The fallacy of high-level languages

There’s been a meme going around the open source community for a while now.  That programming in C is somehow dirty, distasteful and worst-of-all inefficient compared to programming in a high-level language such as C# or Python.

Its detractors will tell you how it takes much longer it takes to program anything in C.  They’ll point at how much C code it takes to do something as simple as create a GObject sub-class compared to the equivalent in Python or C#.  They’ll also probably complain that everything in C has to be compiled first, which takes even more time up.

No argument would be complete without them pointing out that C has no standard types for strings, let alone linked lists, binary trees, associative arrays, etc. and that you have to spend all that time implementing your own.  They’ll probably make a point about how C’s static type system means that even if you have a array type, you need to know in advance what types you’re going to put into it and can’t just mix and match.

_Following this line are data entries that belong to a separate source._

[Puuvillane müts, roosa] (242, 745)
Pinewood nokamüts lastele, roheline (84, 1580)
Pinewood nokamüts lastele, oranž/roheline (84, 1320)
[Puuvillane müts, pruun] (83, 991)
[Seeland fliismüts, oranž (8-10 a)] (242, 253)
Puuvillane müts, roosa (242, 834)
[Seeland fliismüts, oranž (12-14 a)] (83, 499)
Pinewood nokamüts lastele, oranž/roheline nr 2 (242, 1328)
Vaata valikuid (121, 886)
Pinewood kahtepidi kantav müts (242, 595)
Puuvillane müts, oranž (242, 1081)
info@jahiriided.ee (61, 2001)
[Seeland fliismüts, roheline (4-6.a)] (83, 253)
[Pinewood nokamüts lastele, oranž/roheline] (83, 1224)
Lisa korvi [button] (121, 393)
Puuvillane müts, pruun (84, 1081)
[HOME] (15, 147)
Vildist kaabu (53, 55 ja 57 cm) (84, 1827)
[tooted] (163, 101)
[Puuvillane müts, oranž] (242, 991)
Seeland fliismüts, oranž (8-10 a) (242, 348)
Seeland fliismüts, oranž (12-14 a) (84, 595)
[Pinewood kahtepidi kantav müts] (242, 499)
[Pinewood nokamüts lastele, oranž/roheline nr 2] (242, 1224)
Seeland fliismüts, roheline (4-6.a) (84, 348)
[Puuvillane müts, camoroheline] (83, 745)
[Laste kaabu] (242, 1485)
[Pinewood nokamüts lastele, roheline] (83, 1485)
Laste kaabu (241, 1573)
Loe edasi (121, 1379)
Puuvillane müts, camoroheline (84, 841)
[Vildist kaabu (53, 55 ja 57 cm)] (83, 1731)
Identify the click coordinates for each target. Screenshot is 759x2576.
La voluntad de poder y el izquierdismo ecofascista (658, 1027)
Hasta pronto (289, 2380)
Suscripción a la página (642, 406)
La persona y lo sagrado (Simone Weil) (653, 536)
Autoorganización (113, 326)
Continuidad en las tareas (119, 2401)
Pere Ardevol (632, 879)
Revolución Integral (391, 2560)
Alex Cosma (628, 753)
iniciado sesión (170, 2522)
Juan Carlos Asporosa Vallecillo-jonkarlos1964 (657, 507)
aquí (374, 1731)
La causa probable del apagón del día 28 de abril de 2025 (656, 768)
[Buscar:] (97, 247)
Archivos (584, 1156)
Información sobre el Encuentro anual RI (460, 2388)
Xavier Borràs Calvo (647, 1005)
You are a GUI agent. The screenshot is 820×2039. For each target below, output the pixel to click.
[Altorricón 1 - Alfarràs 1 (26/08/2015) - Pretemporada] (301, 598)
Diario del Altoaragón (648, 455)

Don’t feel tempted at this point to counter with a discussion about how great and flexible pointers are.  You’ll receive a lashing about how they’re even more evil than people who talk in the theatre.  The rant about the C problems of uninitialised memory, out of bounds pointer errors and segmentation faults is a timeless classic.  Especially when they get to the bit about how much time was lost debugging them.

And do you know what?

I simply do not agree with them.

I cannot think of a single project where the majority of time was wasted writing GObject header files compared to the single line of Python I needed.  I can think of lots where I’ve sat for hours trying to figure out which class I needed to derive from, or reworking the code after I realised I derived from the wrong class to begin with.  The high-level language doesn’t make this any easier.

As to the number of projects where I’ve needed to write a linked list or hash table implementation because C lacked a convenient dynamic array or associative array type like Python?  If it takes you any time to write that kind of code, you’re doing it wrong.  I’ve spent far more time realising that the structure is a performance bottleneck, and planning on the whiteboard a faster alternative.  Neither language helps with this whiteboard time.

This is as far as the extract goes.